* _Task brief_:
Would you copy each line of the records that includes the word "computer"?

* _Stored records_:

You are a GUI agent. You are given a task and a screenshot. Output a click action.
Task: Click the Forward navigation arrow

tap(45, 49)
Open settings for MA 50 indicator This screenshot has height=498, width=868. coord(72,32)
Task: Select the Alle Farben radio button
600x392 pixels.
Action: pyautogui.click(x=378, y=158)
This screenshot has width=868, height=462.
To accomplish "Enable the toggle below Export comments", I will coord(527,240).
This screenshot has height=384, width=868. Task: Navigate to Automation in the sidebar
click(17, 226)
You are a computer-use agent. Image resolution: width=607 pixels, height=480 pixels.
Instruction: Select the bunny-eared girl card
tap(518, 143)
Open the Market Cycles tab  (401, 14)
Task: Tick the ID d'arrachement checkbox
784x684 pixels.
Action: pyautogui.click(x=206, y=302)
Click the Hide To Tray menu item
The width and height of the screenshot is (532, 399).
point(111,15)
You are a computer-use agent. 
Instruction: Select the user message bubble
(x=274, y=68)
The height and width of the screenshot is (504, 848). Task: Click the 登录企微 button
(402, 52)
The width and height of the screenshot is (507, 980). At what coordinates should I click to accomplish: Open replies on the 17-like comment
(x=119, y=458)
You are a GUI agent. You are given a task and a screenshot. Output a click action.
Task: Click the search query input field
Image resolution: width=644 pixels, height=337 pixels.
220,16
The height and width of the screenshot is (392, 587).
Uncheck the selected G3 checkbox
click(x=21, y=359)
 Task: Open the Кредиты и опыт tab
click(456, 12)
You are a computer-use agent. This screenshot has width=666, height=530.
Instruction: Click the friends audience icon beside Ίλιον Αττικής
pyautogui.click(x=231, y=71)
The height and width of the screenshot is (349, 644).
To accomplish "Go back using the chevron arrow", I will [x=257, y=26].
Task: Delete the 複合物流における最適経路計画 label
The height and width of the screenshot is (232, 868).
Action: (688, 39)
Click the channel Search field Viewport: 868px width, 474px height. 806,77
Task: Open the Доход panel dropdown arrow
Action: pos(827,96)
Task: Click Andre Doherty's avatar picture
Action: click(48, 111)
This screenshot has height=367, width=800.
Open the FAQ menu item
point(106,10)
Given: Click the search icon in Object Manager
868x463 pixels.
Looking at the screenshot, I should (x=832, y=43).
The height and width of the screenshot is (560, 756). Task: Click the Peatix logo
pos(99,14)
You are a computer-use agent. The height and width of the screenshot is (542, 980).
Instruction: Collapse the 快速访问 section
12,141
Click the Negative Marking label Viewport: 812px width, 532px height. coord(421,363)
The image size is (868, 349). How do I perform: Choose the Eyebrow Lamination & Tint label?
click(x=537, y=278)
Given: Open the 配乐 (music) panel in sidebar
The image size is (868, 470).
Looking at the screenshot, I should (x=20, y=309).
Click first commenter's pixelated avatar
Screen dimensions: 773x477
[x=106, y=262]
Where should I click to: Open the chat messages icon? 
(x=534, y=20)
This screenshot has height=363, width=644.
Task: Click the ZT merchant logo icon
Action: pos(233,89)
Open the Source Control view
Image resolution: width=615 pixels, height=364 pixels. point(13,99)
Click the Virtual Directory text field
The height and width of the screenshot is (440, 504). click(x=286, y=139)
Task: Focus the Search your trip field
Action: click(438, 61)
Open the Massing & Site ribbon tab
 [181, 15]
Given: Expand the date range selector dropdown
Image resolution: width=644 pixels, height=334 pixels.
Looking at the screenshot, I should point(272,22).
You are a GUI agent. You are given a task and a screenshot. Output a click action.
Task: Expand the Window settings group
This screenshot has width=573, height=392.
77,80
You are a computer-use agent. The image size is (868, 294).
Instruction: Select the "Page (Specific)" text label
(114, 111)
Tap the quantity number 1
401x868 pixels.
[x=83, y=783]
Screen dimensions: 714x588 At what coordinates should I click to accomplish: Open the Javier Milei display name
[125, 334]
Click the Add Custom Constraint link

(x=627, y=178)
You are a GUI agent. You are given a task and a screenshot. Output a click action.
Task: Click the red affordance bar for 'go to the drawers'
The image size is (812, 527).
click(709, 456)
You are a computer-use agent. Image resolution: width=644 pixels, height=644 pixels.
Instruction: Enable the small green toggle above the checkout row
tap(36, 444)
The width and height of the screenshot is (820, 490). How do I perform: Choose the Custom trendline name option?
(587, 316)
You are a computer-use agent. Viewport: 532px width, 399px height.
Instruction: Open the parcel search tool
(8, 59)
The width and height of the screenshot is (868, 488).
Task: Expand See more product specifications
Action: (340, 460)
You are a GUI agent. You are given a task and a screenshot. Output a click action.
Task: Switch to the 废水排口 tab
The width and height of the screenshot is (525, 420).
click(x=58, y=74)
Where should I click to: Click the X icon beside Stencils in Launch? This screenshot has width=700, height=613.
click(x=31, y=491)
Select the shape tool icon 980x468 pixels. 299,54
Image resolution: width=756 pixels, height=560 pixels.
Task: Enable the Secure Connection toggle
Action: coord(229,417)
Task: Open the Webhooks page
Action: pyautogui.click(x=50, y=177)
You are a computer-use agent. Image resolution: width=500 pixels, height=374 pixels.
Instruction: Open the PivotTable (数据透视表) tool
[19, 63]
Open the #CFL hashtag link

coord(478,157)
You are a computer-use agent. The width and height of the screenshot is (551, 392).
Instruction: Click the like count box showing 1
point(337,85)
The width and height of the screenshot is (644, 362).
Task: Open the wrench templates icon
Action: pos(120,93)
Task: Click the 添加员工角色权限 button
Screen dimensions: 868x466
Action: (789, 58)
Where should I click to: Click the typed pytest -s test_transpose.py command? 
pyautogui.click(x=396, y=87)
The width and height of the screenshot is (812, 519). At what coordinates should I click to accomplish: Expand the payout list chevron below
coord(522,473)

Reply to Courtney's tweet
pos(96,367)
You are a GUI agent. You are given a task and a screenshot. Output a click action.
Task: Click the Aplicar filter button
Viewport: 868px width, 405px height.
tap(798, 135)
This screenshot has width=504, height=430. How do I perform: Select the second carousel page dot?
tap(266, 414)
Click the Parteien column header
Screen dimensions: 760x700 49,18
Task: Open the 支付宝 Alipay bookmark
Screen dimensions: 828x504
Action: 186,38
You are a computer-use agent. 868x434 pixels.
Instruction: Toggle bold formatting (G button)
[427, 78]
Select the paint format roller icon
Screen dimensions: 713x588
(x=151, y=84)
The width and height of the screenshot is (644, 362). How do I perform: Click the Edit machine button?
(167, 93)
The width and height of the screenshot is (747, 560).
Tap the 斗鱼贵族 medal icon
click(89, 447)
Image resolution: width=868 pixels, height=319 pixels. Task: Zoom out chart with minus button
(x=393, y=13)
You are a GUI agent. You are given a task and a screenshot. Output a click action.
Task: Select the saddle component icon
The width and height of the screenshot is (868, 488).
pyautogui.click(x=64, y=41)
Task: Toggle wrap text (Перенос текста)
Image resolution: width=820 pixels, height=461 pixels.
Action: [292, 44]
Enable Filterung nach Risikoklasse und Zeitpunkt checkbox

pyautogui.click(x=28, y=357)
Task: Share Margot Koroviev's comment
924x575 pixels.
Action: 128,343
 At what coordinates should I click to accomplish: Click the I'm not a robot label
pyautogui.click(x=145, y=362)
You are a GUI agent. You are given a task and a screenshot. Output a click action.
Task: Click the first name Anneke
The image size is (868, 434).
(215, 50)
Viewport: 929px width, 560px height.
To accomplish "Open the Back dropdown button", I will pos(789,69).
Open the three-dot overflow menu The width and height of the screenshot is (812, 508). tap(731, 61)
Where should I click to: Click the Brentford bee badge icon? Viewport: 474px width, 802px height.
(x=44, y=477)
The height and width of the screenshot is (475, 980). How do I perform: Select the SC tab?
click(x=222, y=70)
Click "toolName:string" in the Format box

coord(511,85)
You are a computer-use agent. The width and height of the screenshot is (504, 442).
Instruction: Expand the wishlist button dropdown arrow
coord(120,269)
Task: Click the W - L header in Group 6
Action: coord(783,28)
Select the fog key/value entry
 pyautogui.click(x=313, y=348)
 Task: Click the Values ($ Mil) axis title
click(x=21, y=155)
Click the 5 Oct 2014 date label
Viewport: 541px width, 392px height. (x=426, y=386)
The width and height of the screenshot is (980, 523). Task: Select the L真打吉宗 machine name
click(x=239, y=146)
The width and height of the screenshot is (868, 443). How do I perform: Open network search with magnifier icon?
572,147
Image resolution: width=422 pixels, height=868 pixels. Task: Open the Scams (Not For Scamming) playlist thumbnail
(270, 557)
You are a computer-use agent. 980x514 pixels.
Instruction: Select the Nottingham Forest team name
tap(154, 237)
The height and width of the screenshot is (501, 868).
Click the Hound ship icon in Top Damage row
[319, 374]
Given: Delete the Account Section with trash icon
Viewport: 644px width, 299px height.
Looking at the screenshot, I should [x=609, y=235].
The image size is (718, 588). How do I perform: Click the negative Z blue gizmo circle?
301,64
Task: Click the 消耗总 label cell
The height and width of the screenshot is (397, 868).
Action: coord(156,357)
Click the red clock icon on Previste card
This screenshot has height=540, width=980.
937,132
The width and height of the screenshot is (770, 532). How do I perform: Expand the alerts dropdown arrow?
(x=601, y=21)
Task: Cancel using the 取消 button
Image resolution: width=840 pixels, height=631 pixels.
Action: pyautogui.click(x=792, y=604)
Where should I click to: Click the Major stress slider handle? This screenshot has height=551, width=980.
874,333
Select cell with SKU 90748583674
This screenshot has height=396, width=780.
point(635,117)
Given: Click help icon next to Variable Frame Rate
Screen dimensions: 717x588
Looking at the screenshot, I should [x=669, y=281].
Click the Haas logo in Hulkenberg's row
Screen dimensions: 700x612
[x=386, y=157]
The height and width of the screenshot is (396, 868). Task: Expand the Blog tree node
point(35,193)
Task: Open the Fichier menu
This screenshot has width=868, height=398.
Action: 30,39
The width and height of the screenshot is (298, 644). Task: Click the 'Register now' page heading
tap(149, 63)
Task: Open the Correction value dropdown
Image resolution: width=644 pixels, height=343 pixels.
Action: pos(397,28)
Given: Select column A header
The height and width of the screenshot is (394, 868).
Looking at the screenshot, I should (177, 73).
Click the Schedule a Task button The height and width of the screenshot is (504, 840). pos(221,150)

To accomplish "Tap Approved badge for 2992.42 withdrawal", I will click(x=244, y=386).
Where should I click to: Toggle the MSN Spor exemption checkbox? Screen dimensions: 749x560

* _Task response_:
You are a computer-use agent. Image resolution: width=607 pixels, height=480 pixels.
You are a computer-use agent. 
You are a computer-use agent. This screenshot has width=666, height=530.
You are a computer-use agent. The height and width of the screenshot is (542, 980).
You are a computer-use agent. The image size is (868, 294).
You are a computer-use agent. Image resolution: width=644 pixels, height=644 pixels.
You are a computer-use agent. Viewport: 532px width, 399px height.
You are a computer-use agent. Image resolution: width=500 pixels, height=374 pixels.
You are a computer-use agent. The width and height of the screenshot is (551, 392).
You are a computer-use agent. 868x434 pixels.
You are a computer-use agent. The width and height of the screenshot is (504, 442).
You are a computer-use agent. 980x514 pixels.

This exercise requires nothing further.